Anno griff in seinen Mantel, holte etwas hervor, das er sorgfältig in ein Tuch gewickelt hatte, und hielt es in die Höhe. Es war eine Muschel, gefunden am Ende der Welt.
    Der Bauer hatte ihnen etwas Proviant mit auf den Weg gegeben und sie herzlich verabschiedet. Sie wanderten weiter Richtung Osten. Johannes gelang es nun auch, mit seinen beiden Begleitern Schritt zu halten.

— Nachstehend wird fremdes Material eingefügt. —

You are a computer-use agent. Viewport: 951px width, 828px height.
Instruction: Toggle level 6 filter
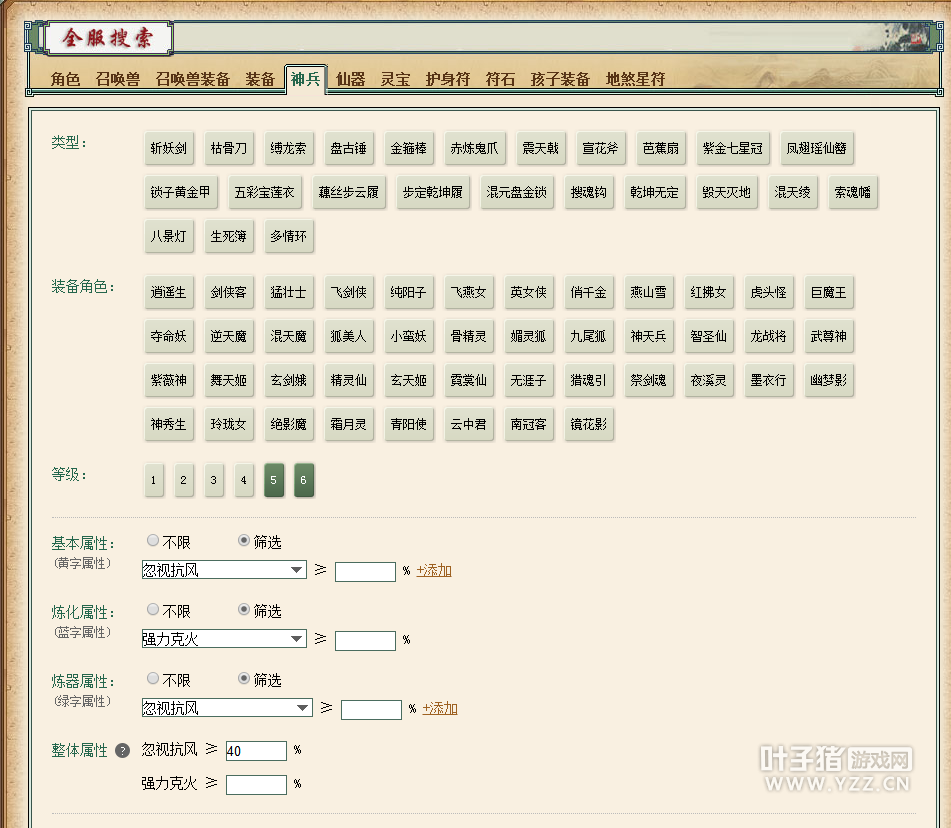coord(304,480)
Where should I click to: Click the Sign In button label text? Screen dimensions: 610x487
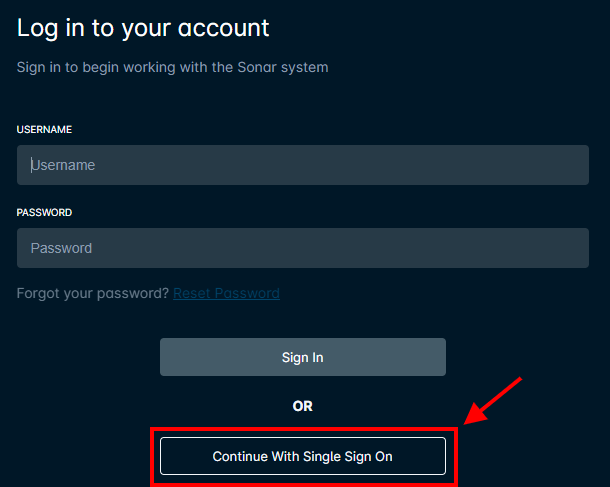(303, 357)
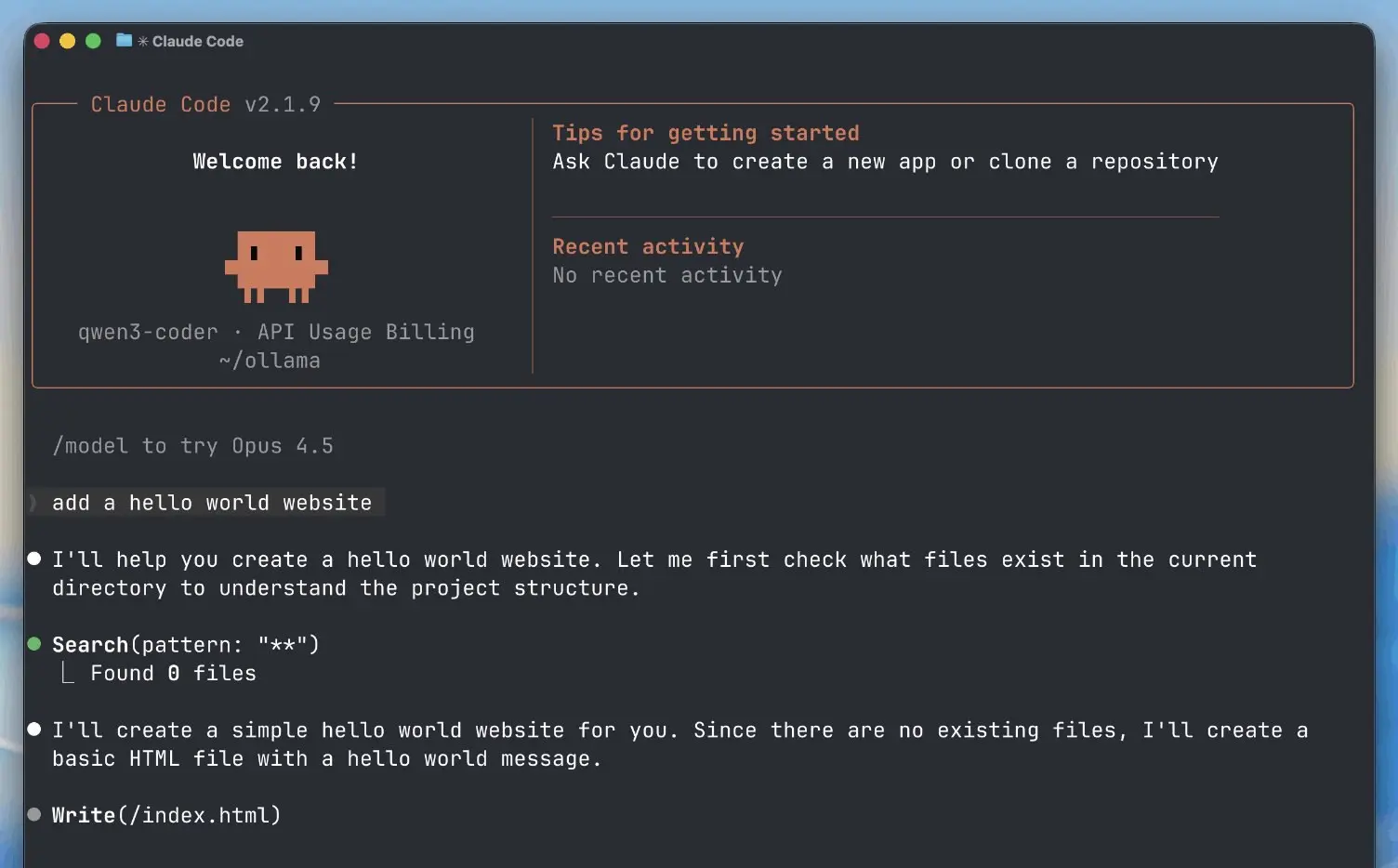Click the "add a hello world website" prompt
Image resolution: width=1398 pixels, height=868 pixels.
(212, 503)
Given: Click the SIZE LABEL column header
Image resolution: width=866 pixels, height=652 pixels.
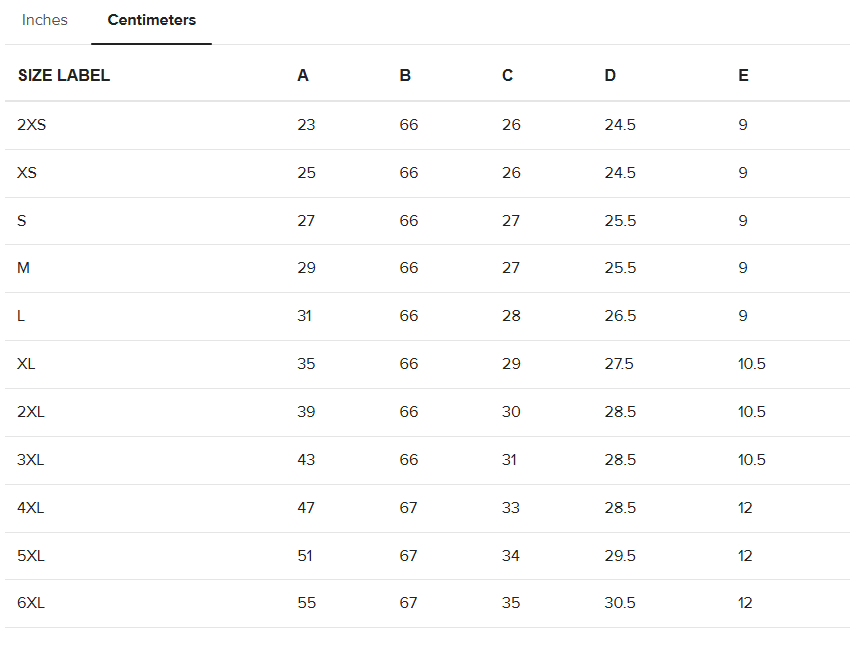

    Bald zeigte sich, dass Anno die Route gut kannte. Er wusste von den verschiedenen Pilgerwegen, die zum Rhein führten, und viele Städte hatte er dort bereits einmal besucht. Sie würden an diesem Tag einen größeren Ort südlich umgehen und am Abend Trier erreichen. Johannes war beunruhigt, als er hörte, dass in dieser Stadt auch ein Haus der Templer Unterkunft gewährte. Und umso erleichterter nahm er Annos Vorschlag auf, im Haus der Bruderschaft des heiligen Jacobus zu übernachten.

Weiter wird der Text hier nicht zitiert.